Ecosyste.ms: Awesome

An open API service indexing awesome lists of open source software.

Awesome Lists | Featured Topics | Projects

https://github.com/mitsuba-renderer/nanothread

nanothread — Minimal thread pool for task parallelism
https://github.com/mitsuba-renderer/nanothread

Last synced: about 2 months ago
JSON representation

nanothread — Minimal thread pool for task parallelism

Awesome Lists containing this project

README

        

# nanothread — Minimal thread pool for task parallelism

## Introduction

This library provides a minimal cross-platform interface for task parallelism.
Given a computation that is partitioned into a set of interdependent tasks, the
library efficiently distributes this work to a thread pool using lock-free
queues, while respecting dependencies between tasks.

Each task is associated with a callback function that is potentially invoked
multiple times if the task consists of multiple work units. This whole
process is arbitrarily recursive: task callbacks can submit further jobs, wait
for their completion, etc. Parallel loops, reductions, and more complex
graph-based computations are easily realized using these abstractions.

This project is internally implemented in C++11, but exposes the main
functionality using a pure C99 API, along with a header-only C++11 convenience
wrapper. It has no dependencies other than CMake and a C++11-capable compiler.
The entire project requires less than 1000 lines of header and
implementation code (according to [cloc](http://cloc.sourceforge.net/)).

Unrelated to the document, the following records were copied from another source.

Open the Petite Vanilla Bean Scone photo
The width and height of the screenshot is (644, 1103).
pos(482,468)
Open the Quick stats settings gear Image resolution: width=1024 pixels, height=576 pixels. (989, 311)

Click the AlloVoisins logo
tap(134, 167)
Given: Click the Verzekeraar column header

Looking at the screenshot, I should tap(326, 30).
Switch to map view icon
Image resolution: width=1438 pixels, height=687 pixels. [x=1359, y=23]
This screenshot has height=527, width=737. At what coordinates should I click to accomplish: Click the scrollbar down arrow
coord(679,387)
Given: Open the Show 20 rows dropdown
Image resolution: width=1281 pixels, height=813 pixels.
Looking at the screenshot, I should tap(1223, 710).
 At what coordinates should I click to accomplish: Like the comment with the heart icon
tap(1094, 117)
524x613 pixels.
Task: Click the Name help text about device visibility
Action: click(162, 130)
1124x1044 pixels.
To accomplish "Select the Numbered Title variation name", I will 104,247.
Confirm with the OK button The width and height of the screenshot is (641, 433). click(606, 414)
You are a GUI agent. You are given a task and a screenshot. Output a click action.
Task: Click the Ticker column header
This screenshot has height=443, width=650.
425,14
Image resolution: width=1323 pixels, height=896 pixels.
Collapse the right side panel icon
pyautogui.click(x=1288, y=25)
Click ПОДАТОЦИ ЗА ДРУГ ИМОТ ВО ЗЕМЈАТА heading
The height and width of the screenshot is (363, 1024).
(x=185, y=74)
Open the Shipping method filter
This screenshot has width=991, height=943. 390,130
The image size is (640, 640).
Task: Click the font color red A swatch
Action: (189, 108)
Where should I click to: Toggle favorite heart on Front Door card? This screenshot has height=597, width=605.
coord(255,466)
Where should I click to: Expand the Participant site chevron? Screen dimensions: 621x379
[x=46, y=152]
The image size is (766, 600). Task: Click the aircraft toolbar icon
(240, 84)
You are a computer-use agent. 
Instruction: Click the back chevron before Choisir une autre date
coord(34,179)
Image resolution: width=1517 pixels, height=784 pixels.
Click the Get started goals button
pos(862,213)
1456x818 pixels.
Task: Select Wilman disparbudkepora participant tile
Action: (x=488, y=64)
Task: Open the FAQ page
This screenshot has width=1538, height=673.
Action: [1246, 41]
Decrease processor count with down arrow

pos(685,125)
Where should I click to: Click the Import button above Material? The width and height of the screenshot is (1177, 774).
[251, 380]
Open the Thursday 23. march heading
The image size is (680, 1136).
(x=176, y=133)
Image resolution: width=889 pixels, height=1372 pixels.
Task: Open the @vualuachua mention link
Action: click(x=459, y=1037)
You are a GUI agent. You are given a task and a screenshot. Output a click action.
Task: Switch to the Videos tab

This library is part of the larger
[Dr.Jit](https://github.com/mitsuba-renderer/drjit) project and parallelizes
workloads generated by the
[Dr.Jit-Core](https://github.com/mitsuba-renderer/drjit-core) library. However,
this project has no dependencies on these parent projects and can be used in
any other context.

## Why?

Many of my previous projects have built on [Intel's Thread Building
Blocks](https://software.intel.com/content/www/us/en/develop/tools/threading-building-blocks.html)
for exactly this type of functionality. Unfortunately, large portions of TBB's
task interface were recently deprecated as part of the oneAPI / oneTBB
transition. Rather than struggling with this complex dependency, I decided to
build something minimal and stable that satisfies my requirements.

## Examples (C++11 interface)

The follow examples showcase the C++11 interface, which is a thin header-only
layer over the C99 API.

### Parallel for loops (synchronous)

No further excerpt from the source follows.